Am Sonntag geht es los. Das White Turf-Meeting auf dem zugefrorenen Moritz-See in St. Moritz im schweizerischen Kanton Engadin. „Optimale Bedingungen“ verspricht der Veranstalter, eine Tatsache, die im vergangenen Jahr nicht gerade vorhanden war.

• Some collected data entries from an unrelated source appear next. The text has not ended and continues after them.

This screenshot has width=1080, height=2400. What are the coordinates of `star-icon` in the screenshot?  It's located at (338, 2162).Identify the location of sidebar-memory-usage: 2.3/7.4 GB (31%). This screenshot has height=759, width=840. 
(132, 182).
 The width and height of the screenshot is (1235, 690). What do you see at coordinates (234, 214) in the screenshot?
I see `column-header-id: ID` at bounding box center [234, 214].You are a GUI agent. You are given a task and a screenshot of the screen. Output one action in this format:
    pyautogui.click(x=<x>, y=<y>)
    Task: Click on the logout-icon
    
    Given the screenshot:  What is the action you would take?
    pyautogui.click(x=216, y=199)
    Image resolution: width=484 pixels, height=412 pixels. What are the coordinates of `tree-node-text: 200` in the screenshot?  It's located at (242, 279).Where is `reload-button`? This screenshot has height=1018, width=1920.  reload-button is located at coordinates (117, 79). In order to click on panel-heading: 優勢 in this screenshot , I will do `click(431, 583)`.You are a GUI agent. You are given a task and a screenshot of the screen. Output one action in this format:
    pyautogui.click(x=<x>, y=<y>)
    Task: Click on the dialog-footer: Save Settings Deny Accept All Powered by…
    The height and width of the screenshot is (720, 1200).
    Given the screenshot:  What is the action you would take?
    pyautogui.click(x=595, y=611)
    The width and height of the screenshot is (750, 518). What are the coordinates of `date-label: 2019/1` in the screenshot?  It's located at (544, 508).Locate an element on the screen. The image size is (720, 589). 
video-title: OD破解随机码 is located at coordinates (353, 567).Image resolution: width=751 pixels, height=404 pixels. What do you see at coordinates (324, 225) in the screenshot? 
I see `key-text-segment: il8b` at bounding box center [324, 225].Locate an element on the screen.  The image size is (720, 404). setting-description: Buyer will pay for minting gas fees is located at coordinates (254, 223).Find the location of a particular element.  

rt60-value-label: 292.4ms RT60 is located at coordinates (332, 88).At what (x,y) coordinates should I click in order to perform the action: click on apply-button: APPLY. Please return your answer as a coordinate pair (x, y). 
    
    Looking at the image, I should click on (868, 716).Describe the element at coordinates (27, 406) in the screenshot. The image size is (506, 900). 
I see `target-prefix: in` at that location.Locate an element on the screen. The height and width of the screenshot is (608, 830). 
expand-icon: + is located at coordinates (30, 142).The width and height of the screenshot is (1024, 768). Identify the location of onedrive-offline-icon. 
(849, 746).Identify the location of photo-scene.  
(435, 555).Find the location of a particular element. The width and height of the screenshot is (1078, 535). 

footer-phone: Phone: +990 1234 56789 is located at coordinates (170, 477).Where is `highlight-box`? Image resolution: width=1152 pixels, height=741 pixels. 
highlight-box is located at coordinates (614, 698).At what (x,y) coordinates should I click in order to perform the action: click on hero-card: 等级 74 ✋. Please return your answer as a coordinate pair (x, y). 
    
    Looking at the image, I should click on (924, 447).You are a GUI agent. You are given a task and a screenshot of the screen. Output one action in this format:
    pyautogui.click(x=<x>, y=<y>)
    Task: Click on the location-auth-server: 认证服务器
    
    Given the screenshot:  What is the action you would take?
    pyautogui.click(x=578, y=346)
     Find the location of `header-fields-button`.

„Wir erwarten eine schnelle Piste. Es liegt genügend Schnee auf dem Eis, nicht zu viel und nicht zu wenig. Die Vorbereitungen verlaufen optimal“, sagt White Turf-CEO Silvio Martin Staub. Auch aus deutschen Rennställen war die Resonanz entsprechend. Insgesamt kommen am Sonntag acht in Deutschland vorbereitete „Schnee-Pferde“ an den Ablauf. Das wichtigste Rennen des Tages ist der GP Guardaval Immobilien – Zuoz/Passuger (22.000 Franken, ca. 21.000 Euro) über 1800 Meter, dem traditionell die Rolle des Aufgalopps für den Großen Preis von St. Moritz zukommt.
Aufgalopp zum Grand Prix
Alle acht Kandidaten besitzen noch eine Nennung für den Grand Prix. Und so wird das Rennen am Sonntag auch zu einer ersten Standortbestimmung für Future Security, der den Grand Prix unter der Regie von Christian von der Recke im vergangenen Jahr gewinnen konnte. Mittlerweile wird er von Anthony Middleton in England trainiert. Peter Schiergen schickt in diesem Rennen den für Eckhard Sauren vorbereiteten Marunas in die Partie. Das mit 42.000 Franken (ca. 40.000 Euro) am höchsten dotierte Rennen des Tages ist der H.H. Sheikh Zayed Bin Sultan al Nahyan Listed Cup für die arabischen Vollblüter über die Meile. Regine Weißmeier sattelt mit Madji und Myrtille de Jura zwei Chancen.
Auch ein Skikjöring darf am Eröffnungstag natürlich die fehlen. Peter Schiergen spannt Gestüt Bonas Mombasa vor die Skier. Die Black Sam Bellamy-Tochter, auch bekannt als die „Königin des Engadin“ liebt das Skikjöring, 2013 gewann sie alle drei Rennen dieser Art. Der zweite deutsche Starter in diesem mit 15.000 Franken (ca. 14.000 Euro) dotierten 2700-Meter-Rennen ist Christian von der Reckes Dreamspeed, der im vergangenen Jahr auch schon Erfahrung im Skikjöring sammeln konnte.
Im ersten Rennen gibt es dann noch eine Wiedergeburt einer alten Tradition. „Ganz besonders liegt ihm das zusätzlich in das Programm aufgenommene Hürdenrennen am Herzen, das als erster Lauf zur „World Snow Hurdle Championship“ gilt. Diesen „Preis von Arosa“, der das Meeting von White Turf 2015 eröffnet, bestreiten sieben Kandidaten. Es handelt sich nach 21-jähriger Pause um das mit großer Spannung erwartete erste Hürdenrennen auf dem St. Moritzersee“, heißt es von offizieller Seite.